Но она уже встала и, отбросив окурок, снимает кожаную куртку. Без предупреждения она стягивает с себя свитер, а потом и футболку, оставшись в одном лифчике. Мне становится холодно от одного взгляда на неё.
– Ты спятила, – говорю я.
Ида смеётся и стягивает брюки.
Я отворачиваюсь и смотрю на дорогу. Оттуда нас никто не видит. А когда я поворачиваю голову обратно, то вижу её белоснежное тело в чёрном белье уже по колено в воде.
– Давай, малыш Хенрик! – кричит она. – Размазня из единственного города в Норвегии!
И вот она уже бежит, подпрыгивает – и падает вниз.
Глава 16
Я поглядываю на Иду, на её белые кроссовки, шагающие по коричневому гравию, на рыжие волосы, завязанные в тугой хвост, на белоснежную кожу. Она обхватила себя руками, чтобы согреться. У меня волосы всё ещё мокрые, зубы стучат. Не могу поверить, что она уговорила меня искупаться.
Мы идём по старому тракторному следу, петляющему по лесу. Я и Ида. Ида и я.
Эльфрида. Эльфрида. Эльфрида. Боже милостивый, думаю я и отвожу от неё глаза.
– А ты знал, что елям здесь вообще-то не место? – Она держит перед собой ветку и внимательно разглядывает её. – Это не натуральный лес. Его вырастили.
– Не з-з-знал.
– Чужеродный вид для природы Северной Норвегии. – Она смотрит на меня и подмигивает: – Почти как ты.
Я краснею и стараюсь смотреть в сторону, чтобы она не заметила.
– И вот ещё что, – говорит она. – То, что ты краснеешь, означает, что твой организм работает в режиме бей-или-беги.
Я так сильно смущаюсь, что жар разливается по всему телу, но, когда я смотрю на неё, я понимаю, что она не пытается высмеять меня. Она даже не глядит в мою сторону.

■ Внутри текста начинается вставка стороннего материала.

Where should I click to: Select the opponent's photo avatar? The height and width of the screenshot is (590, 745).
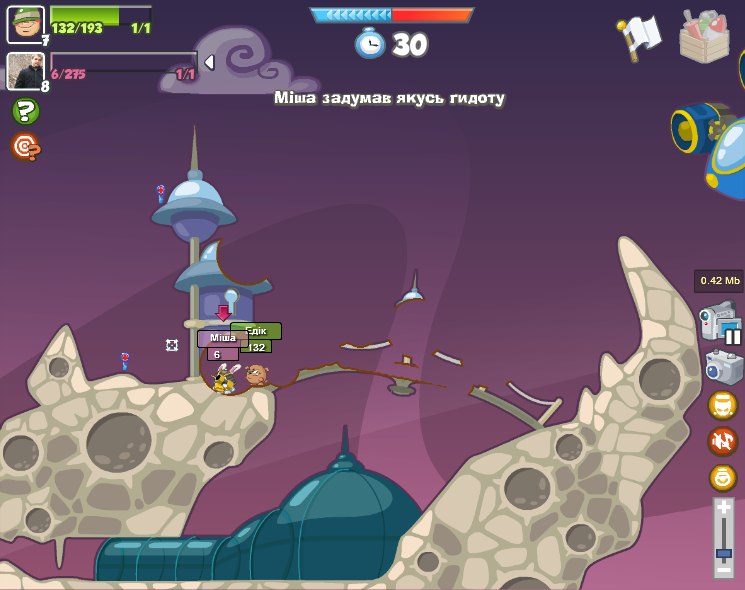pos(25,70)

– Наши прапрапрапрапрадедушки реагировали так, когда оказывались перед медведем, – объясняет она. – Бороться с ним или бежать? Тело отзывалось напряжением. А ты реагируешь точно так же, когда разговариваешь со мной. Ты хочешь сбежать, и это на самом деле довольно мило. – Она хохочет и размахивает еловой веткой перед моим лицом. Посмеиваясь, я хватаю ветку и забрасываю её в лес.

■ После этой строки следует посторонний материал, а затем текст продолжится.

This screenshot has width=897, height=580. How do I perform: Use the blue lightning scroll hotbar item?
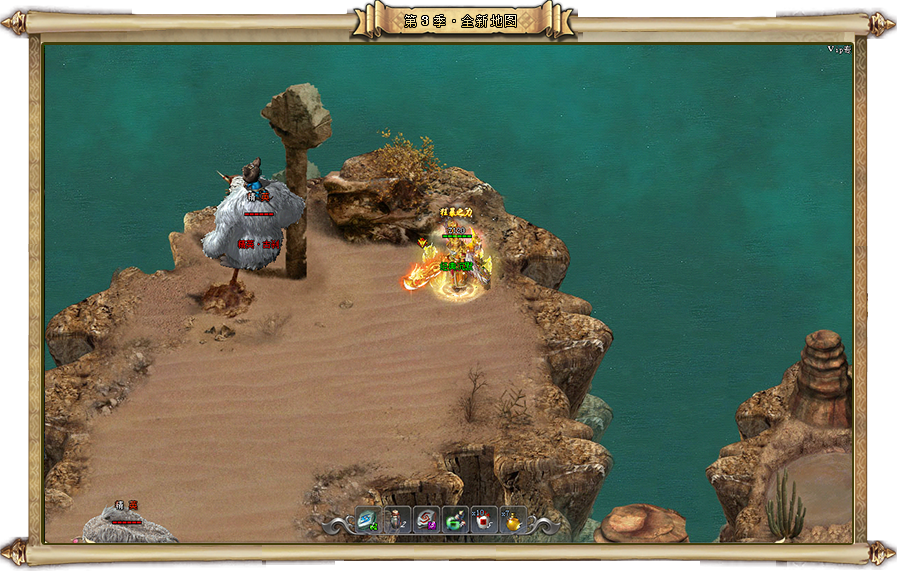point(368,520)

Мы идём дальше по гравийной дороге, только мы вдвоём посреди этой огромной тишины, и я знаю, что буду шагать так до тех пор, пока она не скажет, что нам пора заняться чем-нибудь другим. Пусть у моих действий нет ни цели, ни смысла – только бы идти рядом с ней. Я улыбаюсь и смотрю за деревья. По моему телу прокатывается дрожь.
– Ида, – говорю я и останавливаюсь.
– Мм? – на меня смотрят любопытные зелёные глаза.

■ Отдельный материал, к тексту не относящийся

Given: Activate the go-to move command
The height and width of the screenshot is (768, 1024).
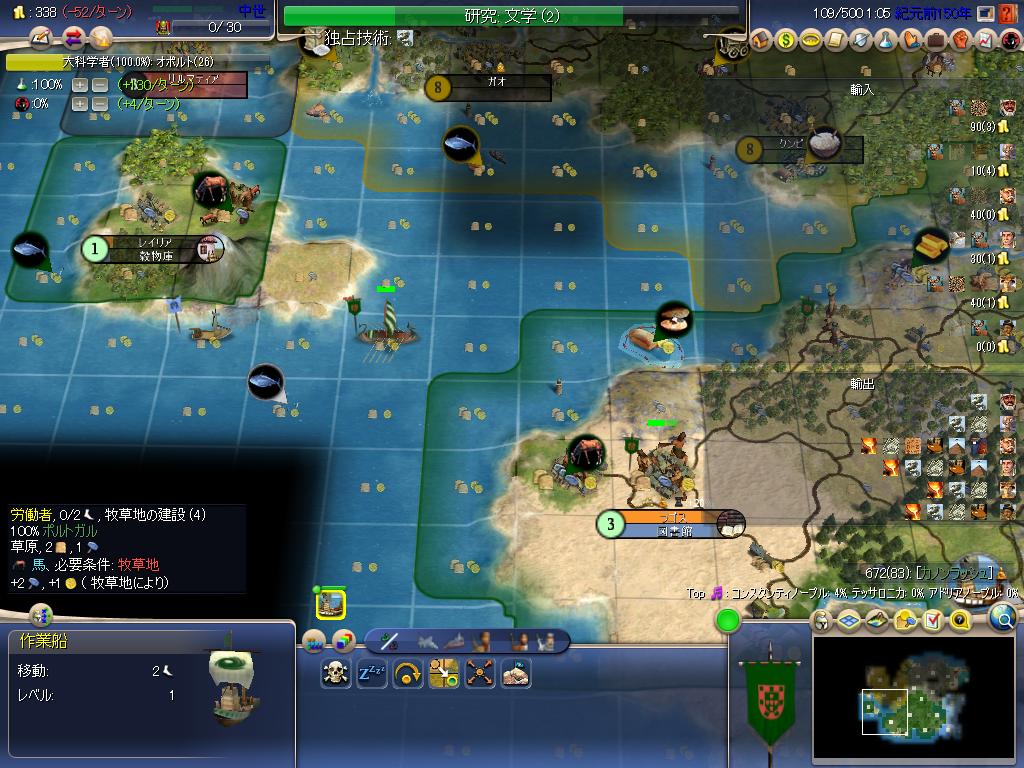Looking at the screenshot, I should click(x=408, y=673).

– Почему ты стала такой странной, когда увидела, г-г-где я живу?
Она замирает:
– Ты не знаешь?
– Не знаю чего? – спрашиваю я.
– Что случилось в этом доме.
– Нет, не знаю.
– Чёрт, – она смотрит на меня долгим взглядом, внимательно обдумывая свои следующие слова, и наконец кивает: – Пошли.
Я иду за ней. Мы садимся на каменную стену, выстроенную по краю дороги. Ида делает вдох и прокашливается:
– Обещай, что будешь держать себя в руках.
– Обещаю.
– Больше двадцати лет назад, – говорит она, – на Лодочной улице, тридцать семь, в том самом доме, куда вы въехали, мужчина убил всю свою семью.
– Что?! Т-т-ты уверена?!
Она медленно кивает:
– Да, я уверена, Хенрик.
Она вынимает мобильный и что-то набирает. На экране появляется статья из газеты «Дагбладет»: «
– Йон Лейкванг, – говорит она. – Ленсман[1]
Ботсвика.Я пролистываю статью, мне плевать, что там написано, и наконец нахожу то, что ищу. Горло перехватывает. Фотография нашего дома. Ида сказала правду.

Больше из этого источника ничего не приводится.